- **DATA IN THIS EXERCISE**
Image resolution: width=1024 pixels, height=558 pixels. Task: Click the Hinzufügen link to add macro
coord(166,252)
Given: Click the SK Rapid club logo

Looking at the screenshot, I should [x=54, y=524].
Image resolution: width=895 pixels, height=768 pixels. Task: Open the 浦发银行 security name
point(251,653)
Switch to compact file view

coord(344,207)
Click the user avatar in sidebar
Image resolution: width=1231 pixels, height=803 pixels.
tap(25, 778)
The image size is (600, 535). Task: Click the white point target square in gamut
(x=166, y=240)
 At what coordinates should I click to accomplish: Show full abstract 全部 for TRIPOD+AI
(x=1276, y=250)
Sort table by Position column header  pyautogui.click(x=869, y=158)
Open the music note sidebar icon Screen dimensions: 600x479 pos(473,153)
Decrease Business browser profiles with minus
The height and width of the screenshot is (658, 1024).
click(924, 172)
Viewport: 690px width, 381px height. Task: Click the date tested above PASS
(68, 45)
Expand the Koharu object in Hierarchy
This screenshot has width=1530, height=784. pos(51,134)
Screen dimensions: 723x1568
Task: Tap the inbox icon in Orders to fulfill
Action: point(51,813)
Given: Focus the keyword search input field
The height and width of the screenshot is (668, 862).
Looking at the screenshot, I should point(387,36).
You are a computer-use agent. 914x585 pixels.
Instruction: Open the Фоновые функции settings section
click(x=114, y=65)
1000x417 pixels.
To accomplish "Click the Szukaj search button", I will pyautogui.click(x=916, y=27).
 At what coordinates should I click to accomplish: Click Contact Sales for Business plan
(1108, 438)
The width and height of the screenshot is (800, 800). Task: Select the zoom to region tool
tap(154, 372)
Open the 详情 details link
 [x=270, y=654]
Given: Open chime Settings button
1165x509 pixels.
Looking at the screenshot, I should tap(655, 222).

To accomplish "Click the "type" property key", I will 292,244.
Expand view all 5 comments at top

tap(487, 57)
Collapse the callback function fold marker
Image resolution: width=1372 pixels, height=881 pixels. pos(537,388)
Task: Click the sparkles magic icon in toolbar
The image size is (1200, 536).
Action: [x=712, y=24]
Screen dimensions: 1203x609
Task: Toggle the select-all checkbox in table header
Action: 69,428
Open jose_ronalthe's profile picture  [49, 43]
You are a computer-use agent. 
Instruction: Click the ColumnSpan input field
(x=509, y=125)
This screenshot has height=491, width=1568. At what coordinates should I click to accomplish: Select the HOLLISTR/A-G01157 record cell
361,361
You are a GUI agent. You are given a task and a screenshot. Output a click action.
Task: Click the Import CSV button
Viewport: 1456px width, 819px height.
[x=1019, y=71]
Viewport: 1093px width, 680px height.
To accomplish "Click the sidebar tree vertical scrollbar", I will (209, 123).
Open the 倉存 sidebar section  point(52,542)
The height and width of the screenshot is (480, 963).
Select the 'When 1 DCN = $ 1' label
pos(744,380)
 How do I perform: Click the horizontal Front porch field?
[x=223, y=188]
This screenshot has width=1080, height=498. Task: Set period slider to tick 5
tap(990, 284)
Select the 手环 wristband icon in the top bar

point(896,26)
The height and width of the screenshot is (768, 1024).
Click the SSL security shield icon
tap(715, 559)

- **TASK STATEMENT**
Among the lines above, find those containing the word "pyautogui" and copy each.

- **FINISHED TASK**
Sort table by Position column header  pyautogui.click(x=869, y=158)
To accomplish "Click the Szukaj search button", I will pyautogui.click(x=916, y=27).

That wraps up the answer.